I impatiented. There was no time to lose. ‘Yes, yes, of course it’s a well; what else would it be!’ Seeing his face, I relented. ‘Theo, I’m sorry, but if I am to prevent that witch from taking Giles we need to do this now.’
‘But why?’
I exasperated, hands on hips. I wondered whether I could tell him but deep inside I knew that doing so would result in an argument which I by no means certained of winning. Theo so often scrupled about the littlest thing and he also cowarded over anything that was against the rules. This was very much against the rules! Besides, I needed to hurry. The witch might be finished in the stables at any moment.
‘I don’t have time to explain now. Please, please, Theo, help me!’
He made no reply but just stood there, staring first at the well and then at me.

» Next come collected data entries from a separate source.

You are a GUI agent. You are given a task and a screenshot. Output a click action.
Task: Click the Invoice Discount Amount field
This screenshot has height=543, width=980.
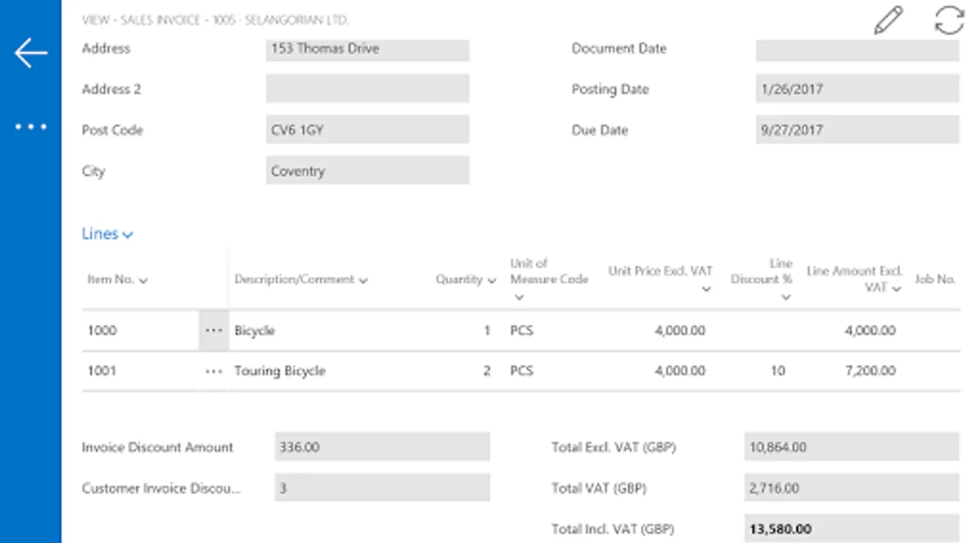tap(382, 447)
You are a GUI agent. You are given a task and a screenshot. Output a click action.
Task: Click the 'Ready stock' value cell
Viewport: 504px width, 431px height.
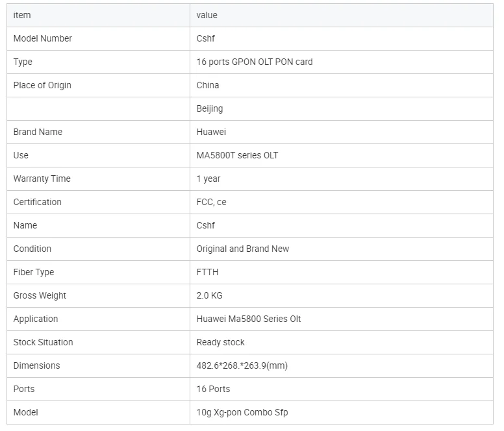221,342
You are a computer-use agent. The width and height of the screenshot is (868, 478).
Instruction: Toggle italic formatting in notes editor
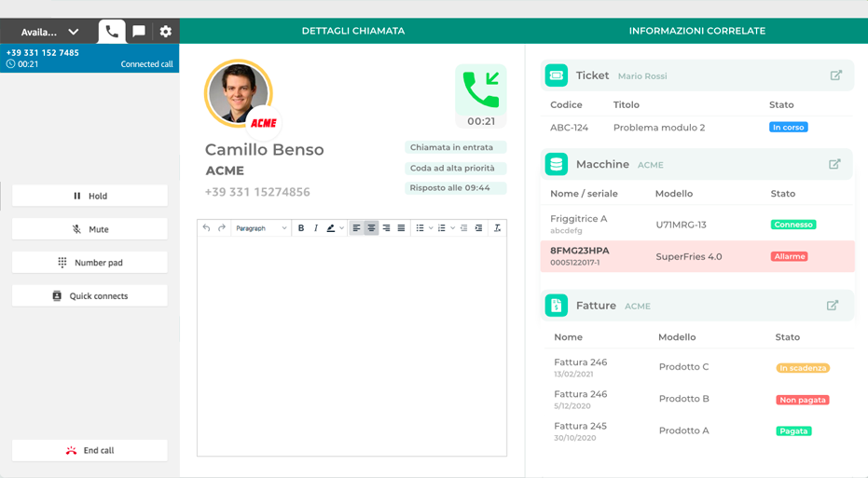tap(316, 228)
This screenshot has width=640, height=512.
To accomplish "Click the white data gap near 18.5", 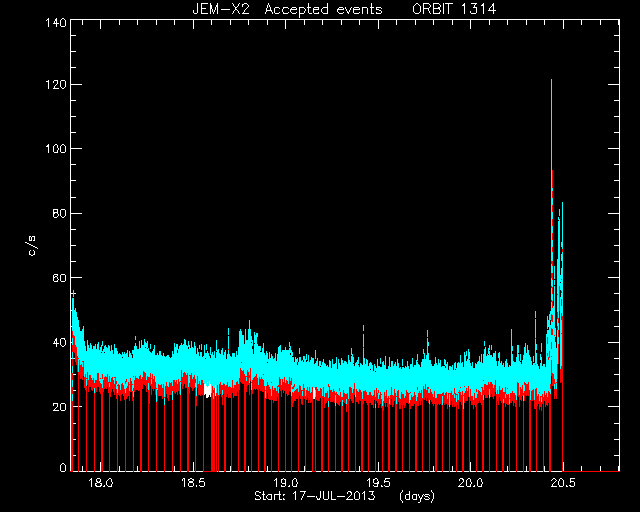I will [x=208, y=389].
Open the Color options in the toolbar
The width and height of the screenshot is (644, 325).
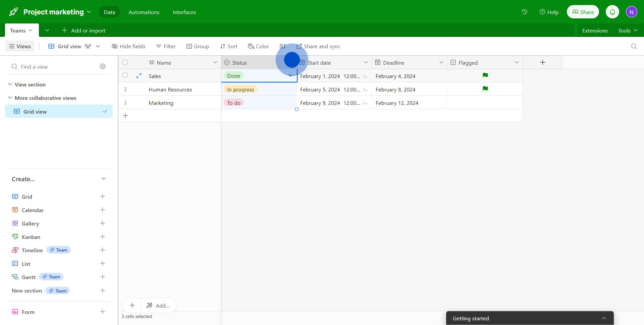258,46
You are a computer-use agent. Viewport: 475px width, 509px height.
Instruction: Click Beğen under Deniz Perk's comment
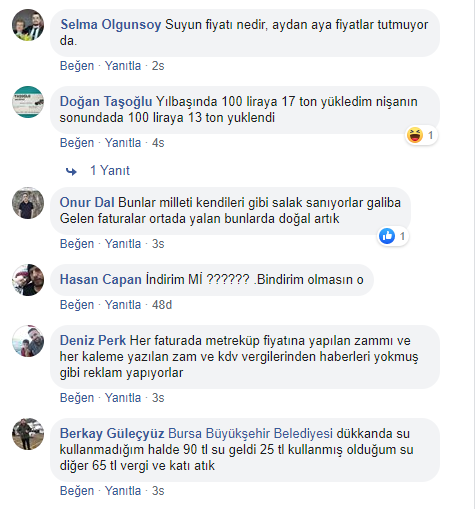pyautogui.click(x=77, y=398)
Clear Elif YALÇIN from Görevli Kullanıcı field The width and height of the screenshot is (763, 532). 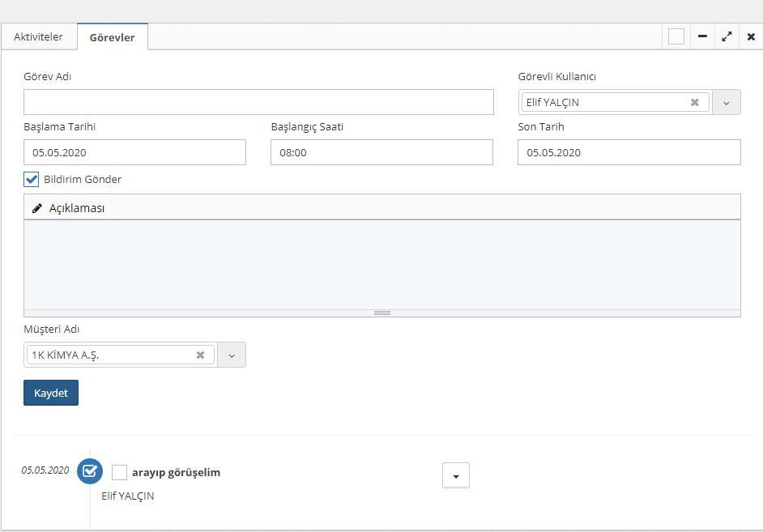(694, 103)
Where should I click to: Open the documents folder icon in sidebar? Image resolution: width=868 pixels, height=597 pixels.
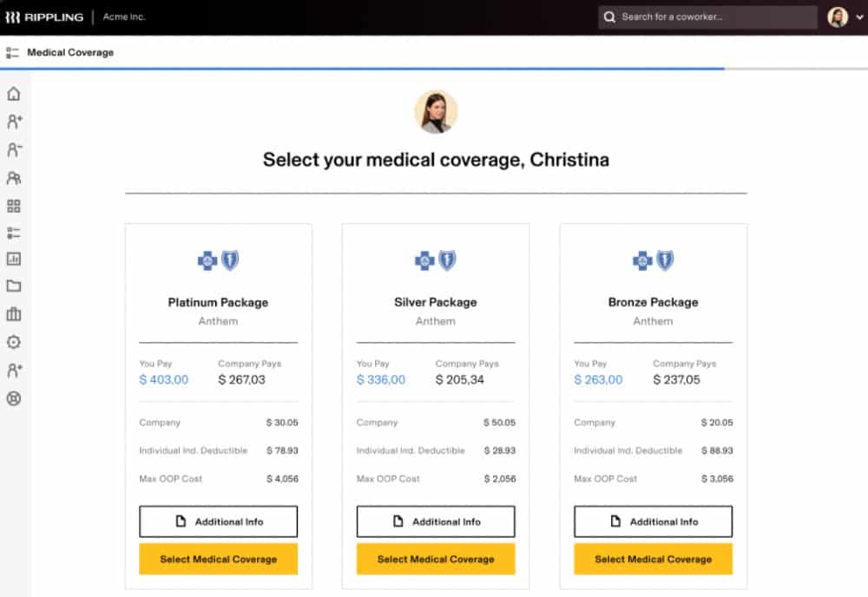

‘Very well!’ I snapped. I strode up to the well, grabbed the top paving stone and began trying to lift it. Puffing and panting, with the greatest effort, I managed to raise one side of it a couple of inches, but then my strength gave out and I had to let it drop. Without looking at Theo, I seized hold of the stone again and began once more grunting and groaning as I struggled with it. That was too much for any Yankee gentleman to stand. Theo rushed to me, seized the other side of the stone and began to lift too, and between us we managed to slide it off the one beneath and place it on the ground. As we let go of it, Theo commenced to coughing, which necessitated the use of his spray, but as soon as the fit subsided, he was ready again for the fray. In this manner, huffing and puffing, grunting and groaning, coughing and spraying, we managed to lift all five slabs and place them in a neat pile upon the ground.